23本当の気持ち
夢見の館を出て南側に、散歩で歩くにはちょうど良い広さの、いくつかの庭園がある。
白い花を集めた庭園、三色菫、葉牡丹、紫羅欄花などを咲かせた複合色の庭園、庭の背面に草丈の高い植物、手前には地面に這う低い植物を組み合わせた立体的に見える庭園もある。
小さいながらも果樹園があり、林檎、桃、梨などの果物も栽培しているようだ。
ラナはいつもの散歩の道程をゆっくり歩いていく。
あの夜から半月が経った。
いまだに、あの気持ち悪さと苦しさを思い出すが、その度に助けてもらえたことに感謝する。
「ニア、少し休んでもいい?」
「どうぞ」
ラナの少し後ろを歩いていたニアが答えた。
石でできた長椅子がいくつか並んでいる、いつもの休憩場所だ。
ラナが腰をかけると、ニアが少しだけ距離を取って左側に立った。いつもより離れてるな、と感じた時、声をかけられた。
「ラナ、散歩中?」
「イリュー?どうしたの、こんなところに」
久しぶりに見る彼は護族の装束である漆黒の着物ではなく、桜の紋章が入った艶のある滑らかな紫色の着物を纏っていた。
意識が戻って翌日までは一緒にいられたが、それから会っていなかった。国の仕事とロドルの件の処理で忙しかったと聞いている。
走ってきたのか、息切れしている。
約半月ぶりに会った彼にラナはどきどきしていた。
「ようやく時間がとれて…マールに聞いたら、ここだって聞きました」
「うん。体力を戻すために散歩してるんです」
「座ってもいいですか?」
「どうぞ」
イリューは、ラナの隣にそっと座り、彼女の顔をとても嬉しそうに見つめた。
「何、イリュー」
「後悔したくないから、ちゃんと伝えたいと思って」
「なに、を?」
心臓が高鳴った。
「ラナのことが、好きです」
イリューが私を好き。
私も…
「私もイリューが好き」
ラナが答えた瞬間、イリューは緊張していた面持ちから笑顔になった。
イリューが両手を広げる、ラナは答えるように彼の胸の中に体を預けた。
イリューの逞しい体に、どきどきしていた。
彼の抱きしめる手に力がこもっているのが嬉しかった。ラナも背中に手を伸ばし、おそるおそる抱きしめた。
「…嬉しいです」
頭の上の方でイリューの声がする。
「…私も、です」
彼の胸の中で目を閉じて深呼吸をした。
ずっとここにいたいくらい、気持ちが良かった。
「もうすっかり第三王子ですね」
イリューがラナの手を優しく握る。どきどき弄ぶように親指でラナな指を触ってくる。
「シアが仕事が減ったーって喜んでます。就任してから一年、国の仕事と並行してロドルのことを調べていて、大変だったので」
イリューがラナの顔を見る。
「ラナを騙していたこと、今更ですけど、本当にごめんなさい」
そんなに丁寧に謝られると思ってなかったのでラナは動揺した。
「今はもう、事情がわかってるから、大丈夫です。嘘をつかれたってことよりも、私が悲しかったのは…」
言いかけてやめる。なんだか照れくさい。
「なんですか言ってください」
ラナの手をぎゅっと握る。
「イリューが私のことを何とも思ってないんだって…わかった時が悲しかったんです」
「何もないって言った時ですね。あの時は…素直になれなくて、何もないわけなかったのに…ラナ、これからはそんなこと心配にならないくらい、ちゃんと伝えていきますから。一緒にいてください」
イリューが握ったラナの手にキスをする。
その柔らかい感触に、ラナは真っ赤になってしまった。さっきから心臓がうるさいくらい鳴っている。

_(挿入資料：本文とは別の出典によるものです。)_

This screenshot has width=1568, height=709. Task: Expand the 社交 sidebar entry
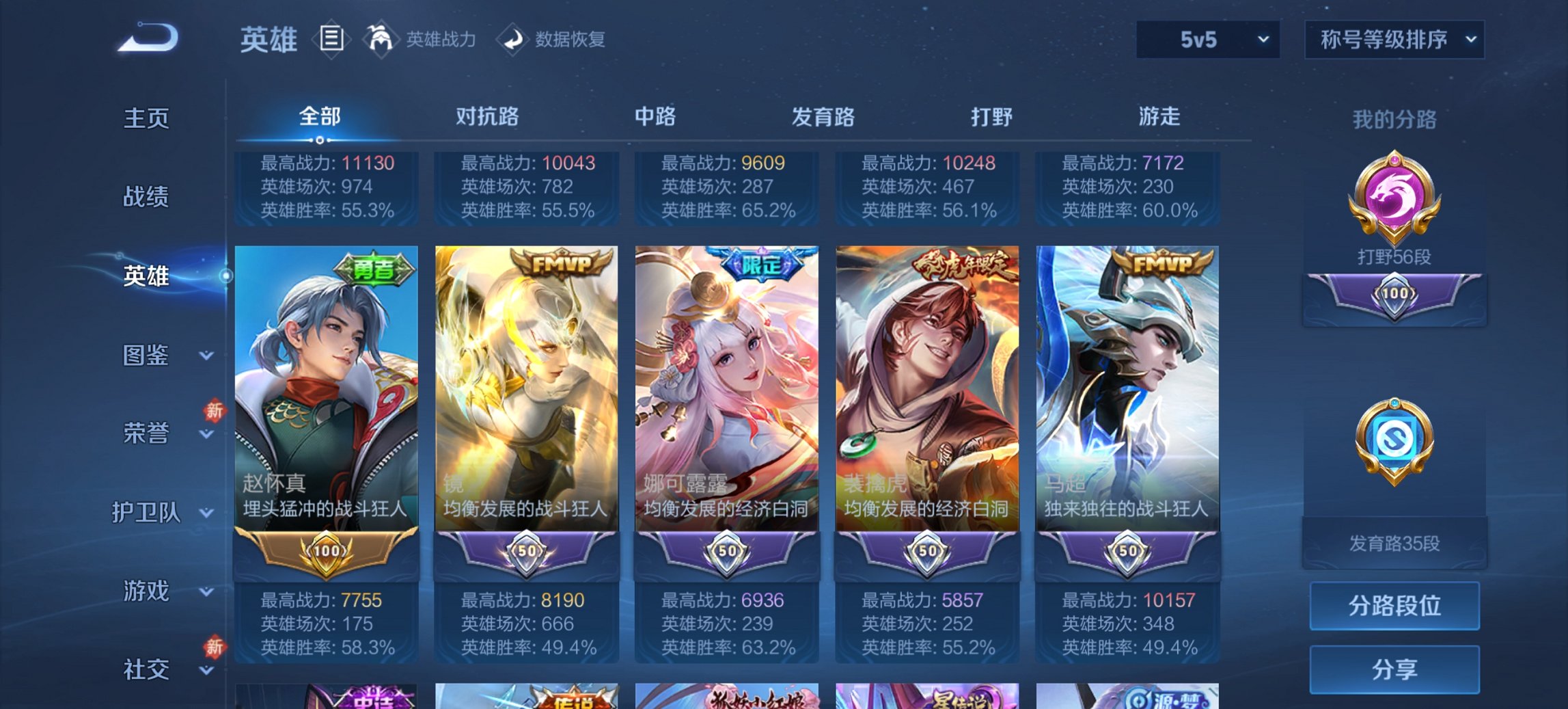click(147, 669)
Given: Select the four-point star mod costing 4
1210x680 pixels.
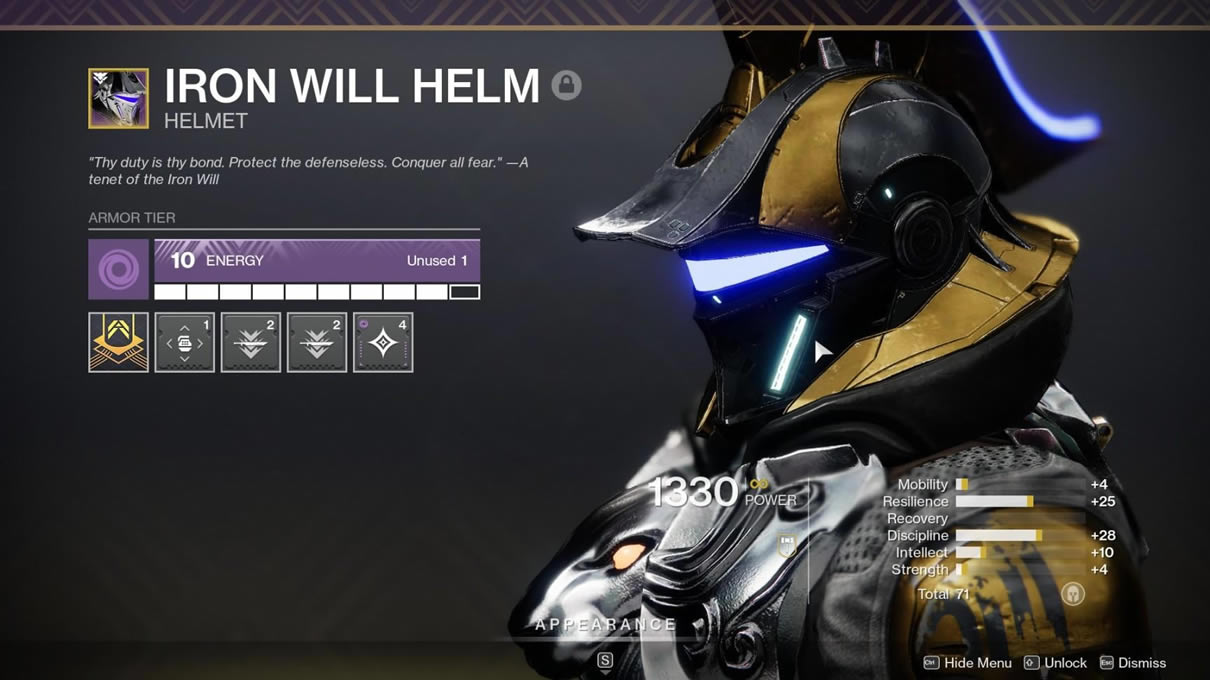Looking at the screenshot, I should pos(383,342).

イリューってこんな人だった?という問いを何度も頭の中で繰り返している。
「もう、伝えられなかったという後悔はしたくないんです。だからたくさん、好きを伝えさせてください」
銀髪の前髪から覗く深い碧色の瞳が、ラナだけを見つめてくる。
ラナは、真っ赤になった顔を空いた手で抑えながら、はい、と答えた。